ENTRIES PROVIDED

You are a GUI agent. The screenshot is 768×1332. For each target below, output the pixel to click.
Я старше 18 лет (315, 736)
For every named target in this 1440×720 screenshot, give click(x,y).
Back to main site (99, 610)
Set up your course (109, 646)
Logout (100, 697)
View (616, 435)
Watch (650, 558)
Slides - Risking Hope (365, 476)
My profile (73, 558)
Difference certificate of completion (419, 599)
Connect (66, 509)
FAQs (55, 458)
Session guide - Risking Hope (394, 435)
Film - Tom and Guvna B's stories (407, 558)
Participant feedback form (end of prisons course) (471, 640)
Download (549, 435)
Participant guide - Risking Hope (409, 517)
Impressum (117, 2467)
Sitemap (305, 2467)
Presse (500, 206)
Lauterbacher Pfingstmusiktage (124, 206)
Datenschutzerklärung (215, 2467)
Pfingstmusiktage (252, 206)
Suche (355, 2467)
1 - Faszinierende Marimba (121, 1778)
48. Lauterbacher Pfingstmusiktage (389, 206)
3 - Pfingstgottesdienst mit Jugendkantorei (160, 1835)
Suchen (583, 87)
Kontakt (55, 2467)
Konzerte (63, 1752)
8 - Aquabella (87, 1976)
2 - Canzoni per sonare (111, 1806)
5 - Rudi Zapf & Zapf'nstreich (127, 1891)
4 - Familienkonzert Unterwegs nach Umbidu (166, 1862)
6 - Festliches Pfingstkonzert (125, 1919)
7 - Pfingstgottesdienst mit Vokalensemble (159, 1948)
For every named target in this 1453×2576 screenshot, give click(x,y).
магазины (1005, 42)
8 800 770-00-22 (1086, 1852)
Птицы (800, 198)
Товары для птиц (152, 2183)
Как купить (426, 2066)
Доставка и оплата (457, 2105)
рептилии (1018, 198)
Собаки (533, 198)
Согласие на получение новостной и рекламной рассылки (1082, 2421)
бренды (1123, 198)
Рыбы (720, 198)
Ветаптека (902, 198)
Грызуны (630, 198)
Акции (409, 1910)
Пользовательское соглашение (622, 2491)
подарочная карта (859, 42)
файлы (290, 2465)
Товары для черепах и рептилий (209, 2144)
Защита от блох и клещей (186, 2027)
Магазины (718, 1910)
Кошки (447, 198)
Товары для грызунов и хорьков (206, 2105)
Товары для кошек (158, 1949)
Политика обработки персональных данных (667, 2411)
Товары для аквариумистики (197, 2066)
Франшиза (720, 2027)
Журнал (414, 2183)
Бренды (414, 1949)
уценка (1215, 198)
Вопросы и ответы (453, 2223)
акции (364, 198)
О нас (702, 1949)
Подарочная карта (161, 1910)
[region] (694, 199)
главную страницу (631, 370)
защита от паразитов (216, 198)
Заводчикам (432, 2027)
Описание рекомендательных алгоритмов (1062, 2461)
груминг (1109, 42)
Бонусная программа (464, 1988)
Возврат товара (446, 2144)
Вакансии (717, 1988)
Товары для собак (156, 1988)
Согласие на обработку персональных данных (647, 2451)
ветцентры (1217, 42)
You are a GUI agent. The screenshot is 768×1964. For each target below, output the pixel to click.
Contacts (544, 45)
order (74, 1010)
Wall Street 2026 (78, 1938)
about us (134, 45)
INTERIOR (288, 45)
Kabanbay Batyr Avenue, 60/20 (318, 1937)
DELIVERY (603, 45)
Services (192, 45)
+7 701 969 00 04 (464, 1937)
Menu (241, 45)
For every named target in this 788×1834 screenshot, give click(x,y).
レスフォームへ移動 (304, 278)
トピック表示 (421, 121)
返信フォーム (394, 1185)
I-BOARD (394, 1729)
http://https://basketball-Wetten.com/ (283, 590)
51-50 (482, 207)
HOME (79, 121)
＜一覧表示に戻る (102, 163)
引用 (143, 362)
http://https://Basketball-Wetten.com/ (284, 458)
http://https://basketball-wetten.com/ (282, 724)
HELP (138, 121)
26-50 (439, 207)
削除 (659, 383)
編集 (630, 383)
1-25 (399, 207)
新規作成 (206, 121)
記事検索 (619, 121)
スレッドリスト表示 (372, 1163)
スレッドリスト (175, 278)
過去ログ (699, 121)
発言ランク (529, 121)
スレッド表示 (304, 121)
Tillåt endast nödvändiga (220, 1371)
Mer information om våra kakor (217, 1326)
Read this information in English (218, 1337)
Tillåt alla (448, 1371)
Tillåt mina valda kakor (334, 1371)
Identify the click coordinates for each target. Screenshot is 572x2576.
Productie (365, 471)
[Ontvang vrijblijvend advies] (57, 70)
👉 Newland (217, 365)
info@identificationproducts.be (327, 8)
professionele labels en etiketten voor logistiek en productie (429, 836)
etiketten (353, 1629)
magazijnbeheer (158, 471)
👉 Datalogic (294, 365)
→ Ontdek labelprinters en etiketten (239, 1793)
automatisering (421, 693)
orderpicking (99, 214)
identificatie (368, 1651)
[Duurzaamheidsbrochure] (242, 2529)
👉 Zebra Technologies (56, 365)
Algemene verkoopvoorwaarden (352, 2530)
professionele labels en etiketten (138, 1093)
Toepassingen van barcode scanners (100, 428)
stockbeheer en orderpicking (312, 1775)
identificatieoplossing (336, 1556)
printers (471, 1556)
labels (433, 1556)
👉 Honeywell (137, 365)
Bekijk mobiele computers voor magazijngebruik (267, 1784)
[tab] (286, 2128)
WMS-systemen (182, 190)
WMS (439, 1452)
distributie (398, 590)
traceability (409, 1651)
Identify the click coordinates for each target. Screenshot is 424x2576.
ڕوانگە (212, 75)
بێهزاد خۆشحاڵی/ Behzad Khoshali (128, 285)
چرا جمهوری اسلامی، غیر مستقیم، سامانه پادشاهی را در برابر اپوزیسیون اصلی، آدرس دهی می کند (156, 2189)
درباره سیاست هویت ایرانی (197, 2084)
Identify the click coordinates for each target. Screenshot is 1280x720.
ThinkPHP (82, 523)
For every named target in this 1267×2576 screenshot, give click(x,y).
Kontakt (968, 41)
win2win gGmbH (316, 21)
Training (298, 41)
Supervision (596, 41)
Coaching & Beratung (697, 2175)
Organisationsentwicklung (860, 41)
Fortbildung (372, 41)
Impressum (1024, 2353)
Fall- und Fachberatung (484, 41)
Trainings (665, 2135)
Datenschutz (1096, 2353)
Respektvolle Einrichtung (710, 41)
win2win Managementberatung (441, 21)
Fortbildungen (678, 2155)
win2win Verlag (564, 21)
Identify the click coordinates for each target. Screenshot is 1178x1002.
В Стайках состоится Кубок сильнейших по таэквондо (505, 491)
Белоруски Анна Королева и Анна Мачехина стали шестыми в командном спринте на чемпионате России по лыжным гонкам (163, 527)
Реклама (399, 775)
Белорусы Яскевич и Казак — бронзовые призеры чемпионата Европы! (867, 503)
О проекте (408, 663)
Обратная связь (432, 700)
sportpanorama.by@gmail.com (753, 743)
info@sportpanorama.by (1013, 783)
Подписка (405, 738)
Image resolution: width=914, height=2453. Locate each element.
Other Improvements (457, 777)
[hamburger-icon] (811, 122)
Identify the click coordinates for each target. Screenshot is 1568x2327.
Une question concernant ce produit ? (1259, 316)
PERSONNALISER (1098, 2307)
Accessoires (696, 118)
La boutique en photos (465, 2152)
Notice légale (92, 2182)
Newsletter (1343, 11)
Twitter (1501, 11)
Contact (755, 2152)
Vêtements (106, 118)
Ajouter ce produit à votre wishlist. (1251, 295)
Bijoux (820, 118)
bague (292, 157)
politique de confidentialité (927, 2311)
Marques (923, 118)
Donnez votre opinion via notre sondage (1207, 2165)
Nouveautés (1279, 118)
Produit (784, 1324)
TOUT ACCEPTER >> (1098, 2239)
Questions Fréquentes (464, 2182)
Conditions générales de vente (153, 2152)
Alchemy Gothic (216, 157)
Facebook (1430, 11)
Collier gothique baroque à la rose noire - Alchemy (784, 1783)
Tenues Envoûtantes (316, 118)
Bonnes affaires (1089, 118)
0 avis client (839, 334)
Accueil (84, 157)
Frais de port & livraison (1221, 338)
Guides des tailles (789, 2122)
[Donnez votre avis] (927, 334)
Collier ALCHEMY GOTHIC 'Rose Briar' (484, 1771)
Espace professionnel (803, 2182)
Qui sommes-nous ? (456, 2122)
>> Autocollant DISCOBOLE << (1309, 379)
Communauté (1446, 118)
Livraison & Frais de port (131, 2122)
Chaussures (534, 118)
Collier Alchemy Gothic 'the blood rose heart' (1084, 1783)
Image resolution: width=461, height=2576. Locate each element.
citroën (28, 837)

WHAT YOU HAVE TO DO
Copy the records again from the line containing "Товары для аквариумистики (197, 2066)" through the line containing "главную страницу (631, 370)", with "Журнал" replaced by "Блог" and everything else left unchanged.

RESPONSE
Товары для аквариумистики (197, 2066)
Франшиза (720, 2027)
Блог (414, 2183)
Бренды (414, 1949)
уценка (1215, 198)
Вопросы и ответы (453, 2223)
акции (364, 198)
О нас (702, 1949)
Подарочная карта (161, 1910)
[region] (694, 199)
главную страницу (631, 370)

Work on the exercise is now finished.